An Ideal Husband

An Ideal Husband - Oscar Wilde It was a quick read like a splash of cold water on the face!! May be because the title ‘An ideal husband’ is an irony in itself compared to the kind of story Oscar Wilde has portrayed here in this book, because the truth he unfolds throughout and the insight that he gives in this play clearly challenges the existence of a ‘ideal husband’ or rather an ‘ideal person’.

Lady Chiltern thinks highly of her husband Sir Robert Chiltern. But as soon as she learns that the money and the status that he has earned was actually an award that he received for once being dishonest when he was young she is Stunned and at that moment her idea of he being an ‘ideal gentleman’ is shattered. Because her theory is

“If people are dishonest once, they will be dishonest a second time.”

Yes may be… but not always. I almost agreed with her when she said that but Sir Robert Chiltern words made me consider his perspective as well when he quoted the below lines..

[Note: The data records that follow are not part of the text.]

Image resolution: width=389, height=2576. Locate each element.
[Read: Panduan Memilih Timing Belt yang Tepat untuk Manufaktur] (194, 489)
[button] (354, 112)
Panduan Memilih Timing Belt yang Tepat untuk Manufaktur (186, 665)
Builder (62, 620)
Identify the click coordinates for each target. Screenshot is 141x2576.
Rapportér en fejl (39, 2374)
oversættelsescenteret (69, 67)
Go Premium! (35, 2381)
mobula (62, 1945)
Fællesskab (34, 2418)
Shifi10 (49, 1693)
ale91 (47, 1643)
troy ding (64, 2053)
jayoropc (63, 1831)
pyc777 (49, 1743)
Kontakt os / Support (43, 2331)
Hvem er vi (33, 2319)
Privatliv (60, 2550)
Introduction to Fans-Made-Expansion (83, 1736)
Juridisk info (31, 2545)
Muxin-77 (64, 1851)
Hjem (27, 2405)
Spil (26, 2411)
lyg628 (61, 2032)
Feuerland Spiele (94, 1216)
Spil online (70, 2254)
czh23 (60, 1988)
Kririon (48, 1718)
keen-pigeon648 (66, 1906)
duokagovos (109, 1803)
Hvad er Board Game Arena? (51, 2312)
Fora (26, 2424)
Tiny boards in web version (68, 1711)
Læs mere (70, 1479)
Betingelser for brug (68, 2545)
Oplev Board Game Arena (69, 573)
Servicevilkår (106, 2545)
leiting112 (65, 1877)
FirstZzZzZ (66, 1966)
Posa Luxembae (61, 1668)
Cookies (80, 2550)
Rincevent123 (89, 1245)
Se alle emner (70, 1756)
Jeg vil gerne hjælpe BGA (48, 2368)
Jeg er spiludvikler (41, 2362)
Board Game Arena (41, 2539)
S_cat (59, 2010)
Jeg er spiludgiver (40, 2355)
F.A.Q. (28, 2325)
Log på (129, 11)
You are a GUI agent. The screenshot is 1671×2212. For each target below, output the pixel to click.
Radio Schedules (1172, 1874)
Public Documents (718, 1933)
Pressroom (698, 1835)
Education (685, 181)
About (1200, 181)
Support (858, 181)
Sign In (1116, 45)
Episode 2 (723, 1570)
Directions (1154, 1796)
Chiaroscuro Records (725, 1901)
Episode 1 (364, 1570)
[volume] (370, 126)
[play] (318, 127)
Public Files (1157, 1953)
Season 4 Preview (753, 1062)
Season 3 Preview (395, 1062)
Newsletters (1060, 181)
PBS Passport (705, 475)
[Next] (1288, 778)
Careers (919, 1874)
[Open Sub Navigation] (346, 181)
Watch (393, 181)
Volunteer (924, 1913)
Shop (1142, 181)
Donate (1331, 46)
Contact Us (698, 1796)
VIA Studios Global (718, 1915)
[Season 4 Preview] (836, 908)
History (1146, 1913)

“The error all women commit. Why can’t you women love us, faults and all? Why do you place us on monstrous pedestals? We have all feet of clay, women as well as men; but when we men love women, we love them knowing their weaknesses, their follies, their imperfections, love them all the more, it may be, for that reason. It is not the perfect, but the imperfect, who have need of love. It is when we are wounded by our own hands, or by the hands of others, that love should come to cure us – else what use is love at all? All sins, except a sin against itself, Love should forgive. All lives, save loveless lives, true Love should pardon. A man’s love is like that.It is wider, larger, more human than a woman’s. Women think that they are making ideals of men. What they are making of us are false idols merely. You made your false idol of me, and I had not the courage to come down, show you my wounds, tell you my weaknesses. I was afraid that I might lose your love, as I have lost it now.”

This was indeed a splash of cold water that hit Lady Chiltern before it was too late and of course some of Lord Goring’s (one of the smartest character in the play) friendly advice that she considered in a right way! Thus, Oscar Wilde does succeed in showing ‘imperfection’ as a rectifiable flaw not a dreadful disease!